GIVEN INSTRUCTION A: In the post about the Gang of 8 immigration deal, what new status does the bill give undocumented immigrants?

TEXT SECTION:
┄┄┄┄┄┄┄┄┄┄

Tag Archives: Gang of Eight

The Gang of 8 immigration deal

I’m not a political junkie (anymore) and I try not to follow all the feints and counter-offers and posturing and whatnot that comprises so much of political discourse, but at this point the momentum for immigration reform in Washington seems really to be bearing fruit. A deal has been made. The New York Times celebrates:

Huge news from the scorched desert of immigration reform: germination!

At last there is a bill, the product of a bipartisan group of senators who have been working on it for months, that promises at least the hope of citizenship for 11 million undocumented immigrants. It is complicated, full of mechanisms and formulas meant to tackle border security, the allocation of visas, methods of employment verification and the much-debated citizenship path…

There will be much to chew on in coming weeks, but it is worth a moment to marvel at the bill’s mere existence, and at the delicate balancing of competing interests that coaxed this broad set of compromises into being…

The bill gets around the “amnesty” stalemate by turning the undocumented into Registered Provisional Immigrants — not citizens or green-card holders, but not illegal, either. They will wait in that anteroom for a decade at least before they can get green cards. But they will also work, and travel freely. The importance of legalizing them, erasing the crippling fear of deportation, cannot be overstated.

Yes! Deportation is a particular disgraceful feature of the American polity, and it will be a tremendous moral relief to have it, if not permanently and generally abolished, at least abolished for most of the millions who live under the threat of it now. The Times deplores the length and difficulty of the path to citizenship:

That said, a decade-plus path is too long and expensive. The fees and penalties stack up: $500 to apply for the first six years of legal status, $500 to renew, then a $1,000 fine. If the goal is to get people on the books and the economy moving, then shackling them for years to fees and debt makes no sense.

┄┄┄┄┄┄┄┄┄┄

SOURCE RECORDS:
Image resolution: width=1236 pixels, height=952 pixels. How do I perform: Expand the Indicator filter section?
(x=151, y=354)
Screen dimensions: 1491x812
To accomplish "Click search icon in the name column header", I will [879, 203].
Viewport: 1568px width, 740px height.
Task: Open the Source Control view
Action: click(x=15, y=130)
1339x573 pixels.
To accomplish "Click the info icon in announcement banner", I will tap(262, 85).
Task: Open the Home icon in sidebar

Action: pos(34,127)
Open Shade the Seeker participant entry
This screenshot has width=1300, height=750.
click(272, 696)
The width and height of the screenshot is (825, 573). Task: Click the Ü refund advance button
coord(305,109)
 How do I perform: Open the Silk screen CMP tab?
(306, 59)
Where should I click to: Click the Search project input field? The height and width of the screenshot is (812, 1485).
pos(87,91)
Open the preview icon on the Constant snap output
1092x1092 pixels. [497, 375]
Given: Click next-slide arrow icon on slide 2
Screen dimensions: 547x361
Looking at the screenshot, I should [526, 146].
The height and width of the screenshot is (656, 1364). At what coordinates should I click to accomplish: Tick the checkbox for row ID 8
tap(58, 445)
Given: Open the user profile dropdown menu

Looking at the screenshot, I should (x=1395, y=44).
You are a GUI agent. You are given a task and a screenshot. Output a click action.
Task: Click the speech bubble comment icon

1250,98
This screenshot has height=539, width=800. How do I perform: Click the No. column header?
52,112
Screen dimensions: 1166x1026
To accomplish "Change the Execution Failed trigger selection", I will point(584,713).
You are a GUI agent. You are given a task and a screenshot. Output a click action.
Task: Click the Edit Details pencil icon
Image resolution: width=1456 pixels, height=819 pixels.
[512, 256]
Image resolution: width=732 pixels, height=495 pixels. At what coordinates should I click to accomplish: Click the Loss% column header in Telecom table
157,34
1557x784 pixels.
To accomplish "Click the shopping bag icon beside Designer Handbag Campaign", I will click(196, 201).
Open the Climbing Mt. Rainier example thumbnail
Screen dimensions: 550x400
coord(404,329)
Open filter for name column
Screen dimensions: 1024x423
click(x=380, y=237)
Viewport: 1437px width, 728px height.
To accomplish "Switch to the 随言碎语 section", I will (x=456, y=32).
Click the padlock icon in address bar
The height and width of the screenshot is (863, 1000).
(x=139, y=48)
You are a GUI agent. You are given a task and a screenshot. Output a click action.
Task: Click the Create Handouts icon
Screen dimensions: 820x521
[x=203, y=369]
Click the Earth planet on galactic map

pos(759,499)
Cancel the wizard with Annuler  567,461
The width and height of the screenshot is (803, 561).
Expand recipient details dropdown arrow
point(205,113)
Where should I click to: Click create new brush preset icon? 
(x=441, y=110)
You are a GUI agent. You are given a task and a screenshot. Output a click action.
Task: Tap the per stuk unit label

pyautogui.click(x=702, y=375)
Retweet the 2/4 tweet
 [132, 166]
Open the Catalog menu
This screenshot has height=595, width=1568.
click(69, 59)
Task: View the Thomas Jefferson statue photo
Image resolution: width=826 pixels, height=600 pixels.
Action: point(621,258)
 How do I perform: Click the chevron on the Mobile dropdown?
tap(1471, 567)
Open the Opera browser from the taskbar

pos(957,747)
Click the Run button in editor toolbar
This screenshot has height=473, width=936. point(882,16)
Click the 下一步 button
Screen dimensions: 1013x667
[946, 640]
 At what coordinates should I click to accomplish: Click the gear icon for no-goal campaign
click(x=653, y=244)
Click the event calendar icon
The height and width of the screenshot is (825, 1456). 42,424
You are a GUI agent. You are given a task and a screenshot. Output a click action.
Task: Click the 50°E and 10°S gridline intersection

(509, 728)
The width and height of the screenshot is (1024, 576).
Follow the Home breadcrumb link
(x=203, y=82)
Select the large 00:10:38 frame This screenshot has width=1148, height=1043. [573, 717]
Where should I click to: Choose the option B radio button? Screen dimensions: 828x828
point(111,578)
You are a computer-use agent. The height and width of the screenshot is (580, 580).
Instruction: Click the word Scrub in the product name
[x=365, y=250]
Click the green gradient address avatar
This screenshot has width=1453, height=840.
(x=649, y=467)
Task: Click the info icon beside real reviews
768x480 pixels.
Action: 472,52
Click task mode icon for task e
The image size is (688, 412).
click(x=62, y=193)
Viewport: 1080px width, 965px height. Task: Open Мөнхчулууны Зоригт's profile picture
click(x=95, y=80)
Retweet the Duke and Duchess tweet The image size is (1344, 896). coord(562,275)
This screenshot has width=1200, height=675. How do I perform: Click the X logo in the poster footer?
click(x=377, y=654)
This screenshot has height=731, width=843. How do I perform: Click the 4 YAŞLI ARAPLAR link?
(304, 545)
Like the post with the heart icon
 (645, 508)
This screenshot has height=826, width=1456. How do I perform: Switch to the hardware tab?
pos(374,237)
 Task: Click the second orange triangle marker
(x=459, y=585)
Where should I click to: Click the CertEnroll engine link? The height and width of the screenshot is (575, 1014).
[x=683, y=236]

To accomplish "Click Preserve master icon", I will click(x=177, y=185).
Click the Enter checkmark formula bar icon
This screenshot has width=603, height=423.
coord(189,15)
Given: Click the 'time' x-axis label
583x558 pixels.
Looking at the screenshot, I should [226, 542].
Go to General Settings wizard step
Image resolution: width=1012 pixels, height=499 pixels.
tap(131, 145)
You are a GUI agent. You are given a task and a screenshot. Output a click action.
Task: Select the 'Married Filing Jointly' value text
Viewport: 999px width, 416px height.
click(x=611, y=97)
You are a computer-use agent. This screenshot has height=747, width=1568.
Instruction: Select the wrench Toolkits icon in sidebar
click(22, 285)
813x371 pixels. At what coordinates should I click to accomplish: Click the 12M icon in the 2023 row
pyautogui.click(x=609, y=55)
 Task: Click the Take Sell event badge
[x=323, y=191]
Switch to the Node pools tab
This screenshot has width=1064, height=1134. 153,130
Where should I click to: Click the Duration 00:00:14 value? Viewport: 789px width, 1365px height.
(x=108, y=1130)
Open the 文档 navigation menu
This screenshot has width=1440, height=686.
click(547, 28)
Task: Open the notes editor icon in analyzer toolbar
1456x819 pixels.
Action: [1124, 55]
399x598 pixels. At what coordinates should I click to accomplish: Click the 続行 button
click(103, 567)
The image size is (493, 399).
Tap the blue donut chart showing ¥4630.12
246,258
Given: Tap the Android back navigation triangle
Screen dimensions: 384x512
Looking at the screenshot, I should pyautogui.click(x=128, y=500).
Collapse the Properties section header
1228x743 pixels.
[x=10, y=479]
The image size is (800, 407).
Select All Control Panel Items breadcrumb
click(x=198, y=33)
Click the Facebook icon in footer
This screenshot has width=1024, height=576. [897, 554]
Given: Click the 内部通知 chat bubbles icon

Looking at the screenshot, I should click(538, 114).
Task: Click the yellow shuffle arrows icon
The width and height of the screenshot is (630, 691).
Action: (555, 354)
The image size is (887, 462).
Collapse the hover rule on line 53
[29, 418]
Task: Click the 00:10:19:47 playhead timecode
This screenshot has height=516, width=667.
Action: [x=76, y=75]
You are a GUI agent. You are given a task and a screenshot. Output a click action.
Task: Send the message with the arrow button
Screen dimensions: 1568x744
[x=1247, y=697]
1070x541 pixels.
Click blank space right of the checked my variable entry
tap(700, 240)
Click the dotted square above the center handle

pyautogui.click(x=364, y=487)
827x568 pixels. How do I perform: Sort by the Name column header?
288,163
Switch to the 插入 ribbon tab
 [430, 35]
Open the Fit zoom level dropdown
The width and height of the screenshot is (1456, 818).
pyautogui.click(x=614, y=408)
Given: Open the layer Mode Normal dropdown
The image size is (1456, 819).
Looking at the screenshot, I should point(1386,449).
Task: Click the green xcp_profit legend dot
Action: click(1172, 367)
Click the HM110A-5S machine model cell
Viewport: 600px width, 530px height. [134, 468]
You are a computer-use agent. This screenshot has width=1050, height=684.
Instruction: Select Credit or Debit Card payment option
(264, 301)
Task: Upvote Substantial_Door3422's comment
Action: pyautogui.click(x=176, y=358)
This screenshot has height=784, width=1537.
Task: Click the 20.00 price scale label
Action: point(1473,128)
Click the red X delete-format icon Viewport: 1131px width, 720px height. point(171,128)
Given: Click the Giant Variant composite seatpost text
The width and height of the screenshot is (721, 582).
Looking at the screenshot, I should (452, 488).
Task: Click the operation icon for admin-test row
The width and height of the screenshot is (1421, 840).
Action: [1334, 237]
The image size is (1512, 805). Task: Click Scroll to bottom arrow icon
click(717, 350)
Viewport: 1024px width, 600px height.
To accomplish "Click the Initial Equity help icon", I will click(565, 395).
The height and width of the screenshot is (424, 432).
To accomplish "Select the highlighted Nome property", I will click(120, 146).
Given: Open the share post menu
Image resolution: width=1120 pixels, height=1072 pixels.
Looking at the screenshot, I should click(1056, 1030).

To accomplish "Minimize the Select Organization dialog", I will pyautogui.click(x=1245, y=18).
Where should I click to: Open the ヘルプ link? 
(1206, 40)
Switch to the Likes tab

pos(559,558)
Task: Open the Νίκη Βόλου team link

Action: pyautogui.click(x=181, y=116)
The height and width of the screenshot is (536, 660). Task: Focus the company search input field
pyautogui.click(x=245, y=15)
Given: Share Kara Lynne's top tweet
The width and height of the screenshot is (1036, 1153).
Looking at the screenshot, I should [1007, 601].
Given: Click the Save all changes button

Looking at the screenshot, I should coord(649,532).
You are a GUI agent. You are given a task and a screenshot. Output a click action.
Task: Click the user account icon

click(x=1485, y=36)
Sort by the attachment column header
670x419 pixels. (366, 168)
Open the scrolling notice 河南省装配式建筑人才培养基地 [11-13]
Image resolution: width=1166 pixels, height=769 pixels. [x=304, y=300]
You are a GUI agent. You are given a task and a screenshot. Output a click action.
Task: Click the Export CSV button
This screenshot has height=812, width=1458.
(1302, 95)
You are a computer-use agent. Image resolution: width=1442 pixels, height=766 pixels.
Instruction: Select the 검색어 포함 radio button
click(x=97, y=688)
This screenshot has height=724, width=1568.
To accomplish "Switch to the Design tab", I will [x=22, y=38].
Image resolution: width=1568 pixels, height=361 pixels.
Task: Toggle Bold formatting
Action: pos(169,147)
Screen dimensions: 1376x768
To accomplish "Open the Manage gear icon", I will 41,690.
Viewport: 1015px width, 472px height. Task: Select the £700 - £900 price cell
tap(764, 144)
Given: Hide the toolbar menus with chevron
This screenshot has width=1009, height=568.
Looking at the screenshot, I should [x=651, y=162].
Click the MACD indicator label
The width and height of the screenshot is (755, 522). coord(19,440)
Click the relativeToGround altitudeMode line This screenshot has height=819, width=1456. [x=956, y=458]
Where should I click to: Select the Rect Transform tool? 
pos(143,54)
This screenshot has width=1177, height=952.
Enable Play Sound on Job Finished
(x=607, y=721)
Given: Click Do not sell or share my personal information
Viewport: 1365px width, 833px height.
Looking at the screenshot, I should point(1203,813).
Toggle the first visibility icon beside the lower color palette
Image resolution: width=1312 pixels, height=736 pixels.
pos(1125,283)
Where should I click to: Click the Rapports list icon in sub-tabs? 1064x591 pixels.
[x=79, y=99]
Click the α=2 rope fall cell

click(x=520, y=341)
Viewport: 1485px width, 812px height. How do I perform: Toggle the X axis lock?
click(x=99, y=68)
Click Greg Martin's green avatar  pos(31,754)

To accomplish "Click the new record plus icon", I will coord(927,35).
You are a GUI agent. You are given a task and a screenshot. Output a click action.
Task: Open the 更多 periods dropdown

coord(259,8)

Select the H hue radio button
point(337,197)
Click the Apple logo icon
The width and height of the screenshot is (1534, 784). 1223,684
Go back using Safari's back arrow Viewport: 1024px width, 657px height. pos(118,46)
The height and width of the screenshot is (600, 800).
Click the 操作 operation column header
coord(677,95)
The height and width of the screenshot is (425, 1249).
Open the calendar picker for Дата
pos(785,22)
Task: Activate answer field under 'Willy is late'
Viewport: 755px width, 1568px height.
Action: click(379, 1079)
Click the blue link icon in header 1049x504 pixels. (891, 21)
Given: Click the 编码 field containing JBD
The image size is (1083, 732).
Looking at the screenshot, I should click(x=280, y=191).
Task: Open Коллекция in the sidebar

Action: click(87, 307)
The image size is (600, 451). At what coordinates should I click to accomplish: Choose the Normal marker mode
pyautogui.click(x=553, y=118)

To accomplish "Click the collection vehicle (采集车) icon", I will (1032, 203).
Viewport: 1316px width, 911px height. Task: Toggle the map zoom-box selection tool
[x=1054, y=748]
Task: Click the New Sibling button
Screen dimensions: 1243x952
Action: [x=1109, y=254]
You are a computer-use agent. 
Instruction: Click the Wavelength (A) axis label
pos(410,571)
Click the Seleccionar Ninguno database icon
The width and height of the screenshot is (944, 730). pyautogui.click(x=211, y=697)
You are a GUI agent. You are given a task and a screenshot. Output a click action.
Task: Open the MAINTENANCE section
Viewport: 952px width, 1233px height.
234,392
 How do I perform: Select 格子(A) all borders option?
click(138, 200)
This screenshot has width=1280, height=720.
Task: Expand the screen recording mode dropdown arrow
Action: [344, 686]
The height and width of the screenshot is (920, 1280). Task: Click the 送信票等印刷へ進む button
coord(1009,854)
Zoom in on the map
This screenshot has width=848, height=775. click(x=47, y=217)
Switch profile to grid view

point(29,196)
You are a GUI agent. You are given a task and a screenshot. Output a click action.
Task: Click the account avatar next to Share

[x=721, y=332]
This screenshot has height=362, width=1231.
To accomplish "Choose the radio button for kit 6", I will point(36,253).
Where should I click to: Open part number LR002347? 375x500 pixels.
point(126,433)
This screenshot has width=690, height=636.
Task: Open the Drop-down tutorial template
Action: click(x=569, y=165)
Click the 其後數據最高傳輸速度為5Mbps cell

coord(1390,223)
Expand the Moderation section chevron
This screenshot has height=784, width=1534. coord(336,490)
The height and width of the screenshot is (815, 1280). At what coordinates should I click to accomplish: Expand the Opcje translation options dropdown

┄┄┄┄┄┄┄┄┄┄

GIVEN INSTRUCTION B: Return the entries verbatim, starting at their first line and ending at the line that contains "tap(58, 445)".

SOLUTION A: Registered Provisional Immigrants.

SOLUTION B:
Image resolution: width=1236 pixels, height=952 pixels. How do I perform: Expand the Indicator filter section?
(x=151, y=354)
Screen dimensions: 1491x812
To accomplish "Click search icon in the name column header", I will [879, 203].
Viewport: 1568px width, 740px height.
Task: Open the Source Control view
Action: click(x=15, y=130)
1339x573 pixels.
To accomplish "Click the info icon in announcement banner", I will tap(262, 85).
Task: Open the Home icon in sidebar

Action: pos(34,127)
Open Shade the Seeker participant entry
This screenshot has width=1300, height=750.
click(272, 696)
The width and height of the screenshot is (825, 573). Task: Click the Ü refund advance button
coord(305,109)
 How do I perform: Open the Silk screen CMP tab?
(306, 59)
Where should I click to: Click the Search project input field? The height and width of the screenshot is (812, 1485).
pos(87,91)
Open the preview icon on the Constant snap output
1092x1092 pixels. [497, 375]
Given: Click next-slide arrow icon on slide 2
Screen dimensions: 547x361
Looking at the screenshot, I should [526, 146].
The height and width of the screenshot is (656, 1364). At what coordinates should I click to accomplish: Tick the checkbox for row ID 8
tap(58, 445)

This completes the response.